**PROVIDED INFORMATION**
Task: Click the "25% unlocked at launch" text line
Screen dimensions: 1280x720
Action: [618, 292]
...
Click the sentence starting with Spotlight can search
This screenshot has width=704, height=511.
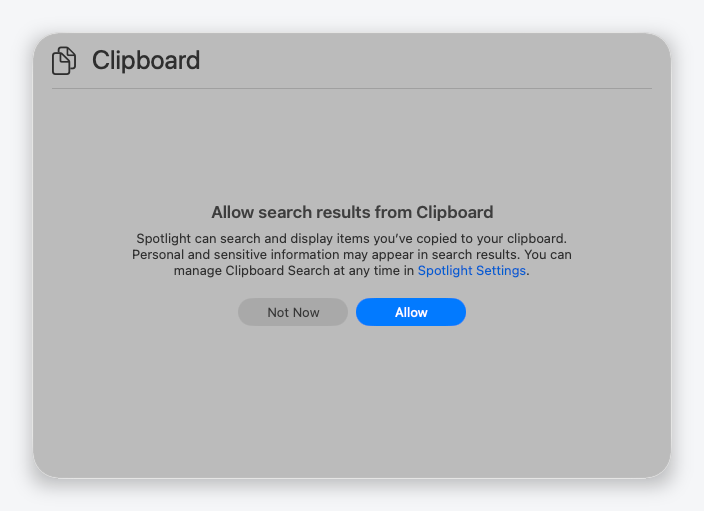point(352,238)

**WHAT THE TASK REQUIRES**
Using the material above, filter for lines holding "Click" and copy each one.

**WRITTEN ANSWER**
Task: Click the "25% unlocked at launch" text line
Click the sentence starting with Spotlight can search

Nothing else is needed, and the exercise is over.